Privacy Policy

Last updated: [TODO: set date before publishing]

This is a draft privacy policy for an early, informal version of The Dad Collective. It is written to reflect what the site currently does, but it has not been reviewed by a lawyer. Please review and, ideally, have it checked by someone with GDPR/privacy expertise before the site goes live, and fill in the [TODO] placeholders below.

Who is responsible for your data

The Dad Collective is currently an informal community initiative, not a registered legal entity. The person responsible for the data described below (the "data controller" under the GDPR) is:

[TODO: your name]
[TODO: contact address or city/country]
Email: hello@thedadcollective.nl

What we collect

If you use the "Stay up to date" form on the homepage, we collect the name and email address you enter, and the date/time you submitted the form. We don't collect anything else about you through this site — no tracking pixels, no analytics cookies, no third-party advertising scripts.

Why we collect it, and our legal basis

We use your name and email address solely to send you updates about The Dad Collective meetups (e.g. announcements of new events). Our legal basis for this is your consent (GDPR Art. 6(1)(a)), which you give by ticking the consent checkbox and submitting the form.
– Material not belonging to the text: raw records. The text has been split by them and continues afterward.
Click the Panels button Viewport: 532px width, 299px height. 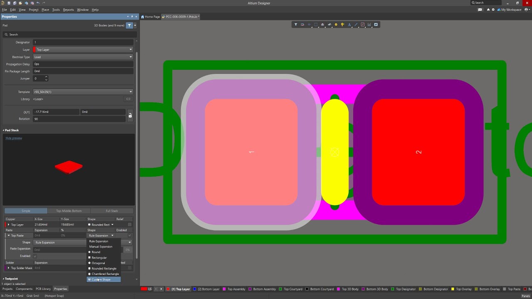tap(525, 296)
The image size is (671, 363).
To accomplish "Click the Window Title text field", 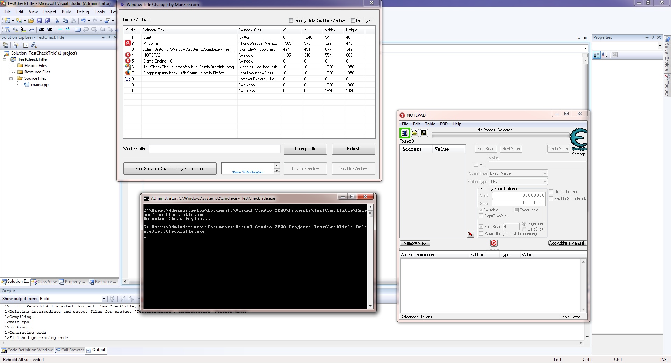I will point(214,149).
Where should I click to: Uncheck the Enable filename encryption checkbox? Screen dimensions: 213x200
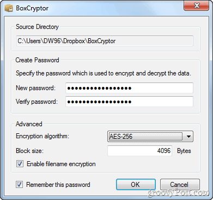tap(20, 164)
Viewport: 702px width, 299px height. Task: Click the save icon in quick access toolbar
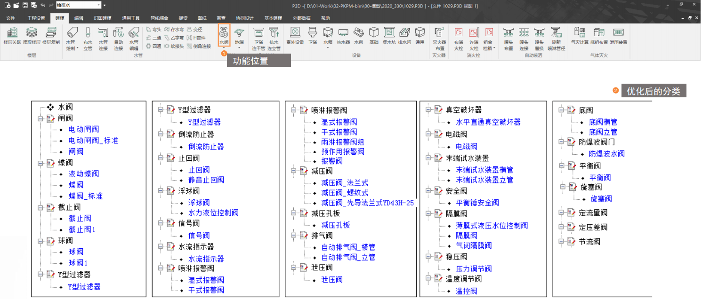point(25,5)
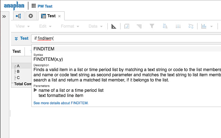The height and width of the screenshot is (138, 221).
Task: Click the blueprint set-square icon
Action: [x=114, y=26]
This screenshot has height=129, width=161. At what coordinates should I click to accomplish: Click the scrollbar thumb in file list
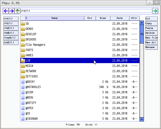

We use a "double opt-in" process: after you submit the form, we send a confirmation email with a link you must click before we treat your consent as confirmed. This is both a GDPR best practice (provable consent) and a requirement under Dutch law (Telecommunicatiewet) for sending marketing email.

Who else sees your data

Nobody. Your data is stored only in this site's own database and is not shared with, sold to, or processed by any third-party service or advertiser. [TODO: if you later use a mailing list provider (Mailchimp, Brevo, etc.), a hosting provider outside the EU, or any other third-party processor, list them here together with a link to their privacy policy and, where relevant, your Data Processing Agreement with them.]

How long we keep it

If you don't confirm your subscription, we delete unconfirmed sign-ups after [TODO: e.g. 30 days]. If you confirm, we keep your name and email until you unsubscribe or ask us to delete it — every email we send includes an unsubscribe link, and clicking it permanently deletes your record from our database immediately.

Cookies

This site only uses strictly necessary cookies required for it to function (such as a CSRF-protection cookie when you submit the sign-up form). We do not use analytics, advertising, or tracking cookies, so no cookie consent banner is shown.

Your rights

Under the GDPR, you have the right to:

  • Ask what data we hold about you (right of access)
  • Ask us to correct inaccurate data (right to rectification)
  • Ask us to delete your data (right to erasure) — or just use the unsubscribe link in any email
  • Withdraw your consent at any time, which stops all further processing
  • Lodge a complaint with your national data protection authority — in the Netherlands, the Autoriteit Persoonsgegevens

To exercise any of these rights, email hello@thedadcollective.nl.

Changes to this policy

If this policy changes materially, we'll update the "last updated" date above.